Extracted records –

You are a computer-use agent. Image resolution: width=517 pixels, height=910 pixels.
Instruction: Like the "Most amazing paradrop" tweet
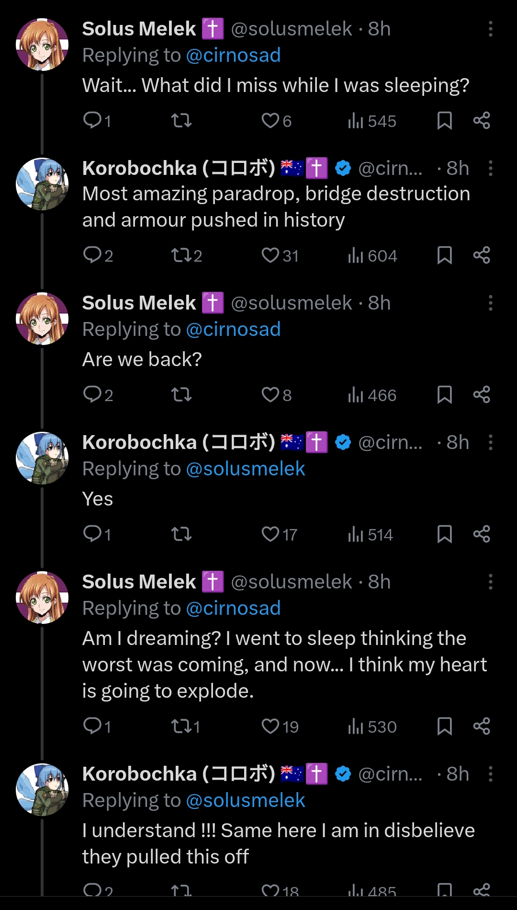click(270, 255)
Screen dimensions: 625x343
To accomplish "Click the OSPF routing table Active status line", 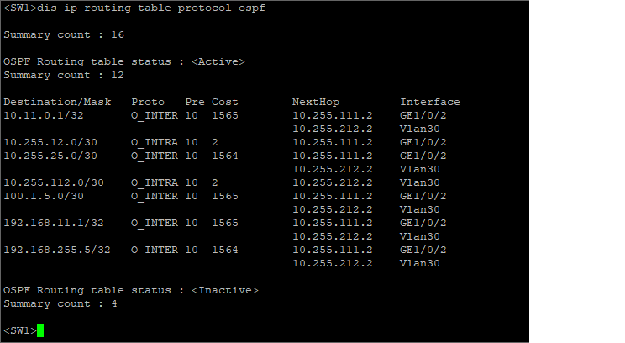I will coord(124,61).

About this exercise – No pictures should appear; only the lines from the first line of the records through the line with "Screen dimensions: 625x343", both included, are to be restated word for word.

Exercise result –
You are a computer-use agent. Image resolution: width=517 pixels, height=910 pixels.
Instruction: Like the "Most amazing paradrop" tweet
click(270, 255)
Screen dimensions: 625x343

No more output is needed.